20. Archaic Head of a Man: Cast of the original in the Staatliche Museum, Berlin – Greek – 6th century B.C.
21. Head of Athena: Cast of the original in the Berlin Museum – Greek – 6th century B.C.
The Diskobolos or Discus-Thrower: Cast of the original in the Vatican, Rome – Roman copy of Greek original – 5th century B.C.
Figures from the Eastern Pediment of the Parthenon or Temple of Athena Parthenos: Cast of the original in the British Museum, London – Greek – 5th century B.C.
Silenos and the Infant Dionysos: Cast of the original in the Louvre, Paris – 4th Century B.C.
David: Cast of the original in the Museo Nazionale, Florence – 15th century
King Arthur: Cast of the original in the Foundation Church at Innsbruck, Austria – 16th century
There are about 150 casts in all. I figure you have two options; you can travel around the world and spend $10,000 to see the originals (mostly in NYC, London, Greece, Italy, Paris, and Germany) or drive down to Norwich, donate a few bucks, and experience them all at once. Your choice.
Each cast is explained in detail at the museum (and on the website). It really is rather stunning and I haven’t done it justice here at all. Just when you thought I was done… there’s another wing to this place!
The Sears Gallery. What could this possibly contain? Why, the Slater Museum’s collections of English and European paintings and decorative arts from the 15th through the 20th centuries, that’s what. This gallery contains paintings and decorative arts from primarily England, France, Italy, and Spain. And just for the heck of it, it also has examples of English and European furniture.
My mind sufficiently blown, I was through the museum. I can’t imagine there’s another museum where one can admire 300 year old Chinese scrolls while Donatello’s David looks on next to a collection of old Norwich clocks.

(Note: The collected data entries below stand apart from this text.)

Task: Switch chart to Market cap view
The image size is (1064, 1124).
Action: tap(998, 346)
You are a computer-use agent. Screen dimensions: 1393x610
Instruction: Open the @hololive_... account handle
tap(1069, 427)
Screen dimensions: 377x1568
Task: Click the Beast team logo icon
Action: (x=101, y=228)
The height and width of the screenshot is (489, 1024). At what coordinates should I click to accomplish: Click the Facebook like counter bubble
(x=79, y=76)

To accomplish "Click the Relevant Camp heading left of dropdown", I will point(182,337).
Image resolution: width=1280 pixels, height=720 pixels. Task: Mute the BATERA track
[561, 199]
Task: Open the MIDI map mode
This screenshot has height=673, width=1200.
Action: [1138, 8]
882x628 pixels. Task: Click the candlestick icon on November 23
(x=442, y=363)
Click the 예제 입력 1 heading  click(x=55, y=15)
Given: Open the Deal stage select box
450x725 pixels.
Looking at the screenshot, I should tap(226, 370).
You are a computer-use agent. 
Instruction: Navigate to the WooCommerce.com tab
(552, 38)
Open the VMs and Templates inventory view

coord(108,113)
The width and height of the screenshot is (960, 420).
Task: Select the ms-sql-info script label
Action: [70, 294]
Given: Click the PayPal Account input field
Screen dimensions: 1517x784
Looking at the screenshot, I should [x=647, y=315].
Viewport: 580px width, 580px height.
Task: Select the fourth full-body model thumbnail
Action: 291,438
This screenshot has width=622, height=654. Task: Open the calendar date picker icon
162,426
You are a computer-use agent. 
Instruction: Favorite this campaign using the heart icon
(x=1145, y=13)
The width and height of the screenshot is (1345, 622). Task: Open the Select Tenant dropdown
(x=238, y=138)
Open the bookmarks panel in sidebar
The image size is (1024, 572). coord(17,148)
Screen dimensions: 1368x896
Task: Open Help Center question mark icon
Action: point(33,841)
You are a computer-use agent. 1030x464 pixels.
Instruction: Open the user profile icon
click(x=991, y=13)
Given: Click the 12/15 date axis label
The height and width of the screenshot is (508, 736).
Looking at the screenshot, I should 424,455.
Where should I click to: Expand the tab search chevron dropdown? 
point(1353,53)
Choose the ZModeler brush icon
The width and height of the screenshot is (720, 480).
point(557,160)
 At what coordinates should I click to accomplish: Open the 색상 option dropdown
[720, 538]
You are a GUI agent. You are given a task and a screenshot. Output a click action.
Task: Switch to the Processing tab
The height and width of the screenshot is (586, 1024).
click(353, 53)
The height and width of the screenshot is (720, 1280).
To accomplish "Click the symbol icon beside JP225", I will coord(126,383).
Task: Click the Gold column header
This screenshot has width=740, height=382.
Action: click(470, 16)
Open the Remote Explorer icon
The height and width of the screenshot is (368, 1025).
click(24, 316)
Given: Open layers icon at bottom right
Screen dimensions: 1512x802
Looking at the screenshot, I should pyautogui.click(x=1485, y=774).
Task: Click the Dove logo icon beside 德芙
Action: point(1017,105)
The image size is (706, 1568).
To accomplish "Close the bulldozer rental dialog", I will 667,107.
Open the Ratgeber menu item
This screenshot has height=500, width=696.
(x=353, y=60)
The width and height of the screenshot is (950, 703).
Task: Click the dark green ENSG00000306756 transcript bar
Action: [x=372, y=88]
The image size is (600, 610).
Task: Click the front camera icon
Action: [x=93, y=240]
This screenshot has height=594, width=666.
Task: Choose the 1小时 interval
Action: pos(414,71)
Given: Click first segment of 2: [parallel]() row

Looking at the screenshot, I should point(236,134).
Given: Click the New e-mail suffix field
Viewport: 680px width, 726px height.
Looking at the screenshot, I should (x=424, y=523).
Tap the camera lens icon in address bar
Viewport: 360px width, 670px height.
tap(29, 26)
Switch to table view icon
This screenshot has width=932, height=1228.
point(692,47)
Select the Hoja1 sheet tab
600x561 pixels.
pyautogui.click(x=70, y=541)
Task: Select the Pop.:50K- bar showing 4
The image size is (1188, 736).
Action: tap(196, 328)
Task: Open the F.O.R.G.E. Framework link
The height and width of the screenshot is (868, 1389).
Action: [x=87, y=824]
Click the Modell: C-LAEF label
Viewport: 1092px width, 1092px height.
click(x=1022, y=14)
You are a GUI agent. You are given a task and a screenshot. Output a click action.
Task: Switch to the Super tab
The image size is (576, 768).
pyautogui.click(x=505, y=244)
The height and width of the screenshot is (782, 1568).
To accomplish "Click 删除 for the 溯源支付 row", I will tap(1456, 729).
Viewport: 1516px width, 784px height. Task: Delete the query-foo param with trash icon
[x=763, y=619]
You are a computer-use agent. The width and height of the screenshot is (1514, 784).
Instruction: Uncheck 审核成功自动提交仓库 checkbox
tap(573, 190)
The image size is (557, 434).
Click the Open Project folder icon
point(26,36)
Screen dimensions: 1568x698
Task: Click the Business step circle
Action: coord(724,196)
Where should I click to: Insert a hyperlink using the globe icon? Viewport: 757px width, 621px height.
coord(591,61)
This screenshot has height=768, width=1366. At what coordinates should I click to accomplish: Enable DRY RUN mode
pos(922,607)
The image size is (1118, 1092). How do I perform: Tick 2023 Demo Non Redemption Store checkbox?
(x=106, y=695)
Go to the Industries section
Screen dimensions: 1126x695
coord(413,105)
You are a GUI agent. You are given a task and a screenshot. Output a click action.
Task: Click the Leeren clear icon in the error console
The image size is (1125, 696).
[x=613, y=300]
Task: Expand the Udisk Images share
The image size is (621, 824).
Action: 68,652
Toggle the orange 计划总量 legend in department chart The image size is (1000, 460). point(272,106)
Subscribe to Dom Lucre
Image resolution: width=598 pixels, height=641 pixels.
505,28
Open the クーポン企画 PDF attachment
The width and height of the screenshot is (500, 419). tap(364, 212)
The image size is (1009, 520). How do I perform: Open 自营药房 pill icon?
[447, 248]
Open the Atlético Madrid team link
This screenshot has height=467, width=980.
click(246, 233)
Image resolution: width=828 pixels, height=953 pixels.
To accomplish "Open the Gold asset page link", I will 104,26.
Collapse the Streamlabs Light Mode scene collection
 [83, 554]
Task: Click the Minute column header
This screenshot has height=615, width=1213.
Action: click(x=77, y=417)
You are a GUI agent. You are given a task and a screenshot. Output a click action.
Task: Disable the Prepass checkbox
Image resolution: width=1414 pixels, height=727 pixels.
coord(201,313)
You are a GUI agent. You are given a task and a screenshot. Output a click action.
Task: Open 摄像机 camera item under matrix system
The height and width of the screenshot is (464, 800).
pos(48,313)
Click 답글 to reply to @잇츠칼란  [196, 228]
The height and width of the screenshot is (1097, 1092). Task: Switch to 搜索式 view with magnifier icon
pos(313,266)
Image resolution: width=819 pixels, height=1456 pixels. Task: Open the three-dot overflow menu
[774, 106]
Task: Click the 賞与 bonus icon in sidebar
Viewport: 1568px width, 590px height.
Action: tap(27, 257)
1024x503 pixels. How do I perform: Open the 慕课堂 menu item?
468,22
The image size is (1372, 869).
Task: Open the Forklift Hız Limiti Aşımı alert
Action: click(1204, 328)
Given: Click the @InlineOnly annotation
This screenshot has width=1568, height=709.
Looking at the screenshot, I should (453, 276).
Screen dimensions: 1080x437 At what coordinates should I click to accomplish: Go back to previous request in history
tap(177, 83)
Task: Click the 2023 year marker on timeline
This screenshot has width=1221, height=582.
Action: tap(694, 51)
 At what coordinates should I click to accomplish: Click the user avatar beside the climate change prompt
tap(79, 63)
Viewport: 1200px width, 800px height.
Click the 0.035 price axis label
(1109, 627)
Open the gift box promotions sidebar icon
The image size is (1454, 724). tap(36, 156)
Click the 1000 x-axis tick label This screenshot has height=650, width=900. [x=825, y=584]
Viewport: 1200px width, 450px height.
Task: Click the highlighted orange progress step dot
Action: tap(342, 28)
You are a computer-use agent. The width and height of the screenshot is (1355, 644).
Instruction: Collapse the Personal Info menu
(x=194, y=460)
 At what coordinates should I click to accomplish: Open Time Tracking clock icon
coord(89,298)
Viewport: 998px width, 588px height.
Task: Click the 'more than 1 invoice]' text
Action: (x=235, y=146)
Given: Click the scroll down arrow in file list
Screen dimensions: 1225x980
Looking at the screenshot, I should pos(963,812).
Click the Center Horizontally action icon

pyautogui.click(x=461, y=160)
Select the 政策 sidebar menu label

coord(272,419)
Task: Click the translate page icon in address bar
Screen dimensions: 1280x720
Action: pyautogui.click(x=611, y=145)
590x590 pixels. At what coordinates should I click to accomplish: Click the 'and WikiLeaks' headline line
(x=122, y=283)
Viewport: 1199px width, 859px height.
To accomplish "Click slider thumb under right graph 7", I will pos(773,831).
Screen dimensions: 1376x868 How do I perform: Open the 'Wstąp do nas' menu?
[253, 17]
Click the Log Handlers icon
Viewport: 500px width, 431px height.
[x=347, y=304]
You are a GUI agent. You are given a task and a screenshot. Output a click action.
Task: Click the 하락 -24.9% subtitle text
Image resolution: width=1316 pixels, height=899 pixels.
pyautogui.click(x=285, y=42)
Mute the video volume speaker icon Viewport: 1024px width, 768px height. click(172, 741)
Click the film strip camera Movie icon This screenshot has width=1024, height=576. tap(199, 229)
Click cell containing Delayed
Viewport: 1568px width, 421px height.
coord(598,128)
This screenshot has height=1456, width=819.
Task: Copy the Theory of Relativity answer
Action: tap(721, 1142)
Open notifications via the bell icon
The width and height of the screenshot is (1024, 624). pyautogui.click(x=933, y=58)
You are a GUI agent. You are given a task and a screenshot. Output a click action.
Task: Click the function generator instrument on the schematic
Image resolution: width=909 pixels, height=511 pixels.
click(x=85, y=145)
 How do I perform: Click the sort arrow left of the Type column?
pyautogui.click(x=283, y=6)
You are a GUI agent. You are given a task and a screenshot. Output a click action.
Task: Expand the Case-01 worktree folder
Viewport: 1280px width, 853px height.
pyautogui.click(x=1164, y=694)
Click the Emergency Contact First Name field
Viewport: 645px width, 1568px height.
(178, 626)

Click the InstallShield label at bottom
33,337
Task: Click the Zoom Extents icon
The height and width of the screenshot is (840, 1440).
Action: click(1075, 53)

I told you, I loved this place.
Laurie says
April 10, 2009 at 11:20 amI’m an alum of NFA, a NEMA conference attendee, a ctmuseumquest reader, and a CT museum employee – glad you liked Slater! I took art classes at NFA from elementary school on, and through high school. You should head back in the spring – when they do the Student exhibition in the Converse gallery. Good stuff. Unique place. P.S. There’s 2 good pubs in downtown Norwich to grab a pint – Chacer’s and Harp & Dragon.
Dan Moore says
October 10, 2009 at 3:47 pmSlater is a jewel that is overlooked by many interested in Conn….especially eastern conn art,architecture and generally the material culture of eastern conn from the late 17th cent through the victorian era.The collection of Emmons paintings needs to be highlited from time to time and not buried in the lecture hall and the collection of the whole museum DESPERATELY needs to be catalogued.This place is a great source of information to collectors and amatuer historians like me and it has been an inspiration and a guide as to what and how I collect for many years.
Reggie says
January 29, 2011 at 1:10 amI’m graduated from NFA in recent year, and I was very excited to come across this article. Slater is a great place, and I feel honored to have had access to the museum as a student. As an art student now, I’ve come to see what a privilege it is to have a place like this at my disposal in my hometown. Sadly it really is an overlooked gem in the area. Many students never use the facility and people from Norwich rarely give it a second thought. The faculty there is dedicated and AMAZING. The museum and it’s employees are a big part of the reason I pursue art today. It’s great to see someone who really sees Slater for what it’s worth. Thank you!